I gave him some steroids (prednisolone-EC 10mg daily) for a fortnight; he did not improve at all. I assumed I had not started him on a high enough dose, and doubled it for another fortnight. Nothing.

So I followed the corollary and wondered whether this was some sort of malignancy (myeloma and prostate cancer can both masquerade as PMR) and did some further tests – bloods and a bone scan. I was inspecting the latter when a message came round from A&E that he had been admitted with a paraparesis; he had lost power and sensation in both legs..

Have you remembered the fever?

The liver tests were right up the Swanee and the scan showed a hot spot at T3. Osteomyelitis (probably tuberculosis) was the diagnosis on biopsy at the neurosurgical centre.

Patients with polymyalgia respond dramatically to steroids and the ESR comes shooting down; if this does not happen, then either we have some other unrelated pathology (as above) or we are dealing with some other sort of inflammatory joint disease. Medicine is like buses, not trams. You need to be able to make detours when things are not right, not just grind to a halt.
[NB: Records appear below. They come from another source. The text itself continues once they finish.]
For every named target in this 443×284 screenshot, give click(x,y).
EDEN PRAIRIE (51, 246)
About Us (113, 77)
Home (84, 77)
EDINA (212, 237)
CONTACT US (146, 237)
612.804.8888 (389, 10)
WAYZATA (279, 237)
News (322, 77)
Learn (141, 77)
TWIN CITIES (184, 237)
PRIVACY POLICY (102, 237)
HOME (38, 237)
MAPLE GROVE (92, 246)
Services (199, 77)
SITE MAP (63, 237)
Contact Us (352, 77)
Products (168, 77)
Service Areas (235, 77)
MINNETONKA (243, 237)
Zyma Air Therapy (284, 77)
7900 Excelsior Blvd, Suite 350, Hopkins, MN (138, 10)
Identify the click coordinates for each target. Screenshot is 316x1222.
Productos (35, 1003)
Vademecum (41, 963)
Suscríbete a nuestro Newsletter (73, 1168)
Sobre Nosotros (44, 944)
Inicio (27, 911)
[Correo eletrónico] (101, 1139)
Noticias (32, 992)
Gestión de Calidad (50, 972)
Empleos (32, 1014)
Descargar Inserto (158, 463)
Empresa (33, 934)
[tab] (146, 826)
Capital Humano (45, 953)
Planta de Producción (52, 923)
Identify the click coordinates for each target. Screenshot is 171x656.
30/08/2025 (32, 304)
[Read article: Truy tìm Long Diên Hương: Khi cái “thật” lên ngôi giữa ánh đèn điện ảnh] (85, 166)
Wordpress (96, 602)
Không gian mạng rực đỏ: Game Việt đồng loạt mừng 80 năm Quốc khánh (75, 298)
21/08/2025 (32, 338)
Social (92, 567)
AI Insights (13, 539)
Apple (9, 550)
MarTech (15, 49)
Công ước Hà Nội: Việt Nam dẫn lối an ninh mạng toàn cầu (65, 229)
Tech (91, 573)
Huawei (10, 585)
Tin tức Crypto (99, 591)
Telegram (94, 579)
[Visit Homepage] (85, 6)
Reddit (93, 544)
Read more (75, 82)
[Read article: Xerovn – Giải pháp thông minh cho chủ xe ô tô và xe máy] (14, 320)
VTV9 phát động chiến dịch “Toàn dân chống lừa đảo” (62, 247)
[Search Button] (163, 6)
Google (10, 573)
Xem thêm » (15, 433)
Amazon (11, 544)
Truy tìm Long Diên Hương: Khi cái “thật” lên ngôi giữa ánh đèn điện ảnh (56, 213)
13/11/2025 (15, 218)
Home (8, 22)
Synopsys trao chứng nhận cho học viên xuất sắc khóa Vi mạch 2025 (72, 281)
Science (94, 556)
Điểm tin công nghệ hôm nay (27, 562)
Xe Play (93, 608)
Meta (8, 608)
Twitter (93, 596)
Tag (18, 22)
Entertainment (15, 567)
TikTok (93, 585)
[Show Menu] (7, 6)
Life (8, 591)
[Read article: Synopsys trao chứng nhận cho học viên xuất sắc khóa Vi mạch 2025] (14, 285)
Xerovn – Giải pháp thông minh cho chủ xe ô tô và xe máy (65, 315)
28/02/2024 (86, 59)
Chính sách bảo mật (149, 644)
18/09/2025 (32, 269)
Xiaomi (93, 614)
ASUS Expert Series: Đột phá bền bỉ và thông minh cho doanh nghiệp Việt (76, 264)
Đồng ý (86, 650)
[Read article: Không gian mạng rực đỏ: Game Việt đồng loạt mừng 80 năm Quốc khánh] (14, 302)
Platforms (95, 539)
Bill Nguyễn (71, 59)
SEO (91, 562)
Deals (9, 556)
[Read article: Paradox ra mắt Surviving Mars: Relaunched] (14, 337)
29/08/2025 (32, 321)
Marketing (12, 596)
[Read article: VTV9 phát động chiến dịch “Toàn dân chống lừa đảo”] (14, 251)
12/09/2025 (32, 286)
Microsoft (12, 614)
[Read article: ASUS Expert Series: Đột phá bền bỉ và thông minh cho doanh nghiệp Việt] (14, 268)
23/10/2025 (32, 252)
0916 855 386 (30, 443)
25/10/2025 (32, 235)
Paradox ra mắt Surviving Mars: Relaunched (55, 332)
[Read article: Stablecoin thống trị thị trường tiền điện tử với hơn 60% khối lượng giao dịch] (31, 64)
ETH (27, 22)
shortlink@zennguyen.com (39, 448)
While this is a rather medical post, I am prompted to add it having just read “The Monogram Murders” by Sophie Hannah – it’s a Hercule Poirot story in the spirit of Agatha Christie.  Poirot tries to make the nice-bit-dim policeman, Catchpool, do some thinking for himself, pointing out repeatedly that facts are facts and you cannot ignore them when they don’t fit the theory.  You must make the analysis fit the facts, not the other way about.  In both these above cases I failed to do that.  As a corollary to that I estimate that every doctor will make at least two mistakes a year that result, or might have resulted, in serious harm to the patient.  I have.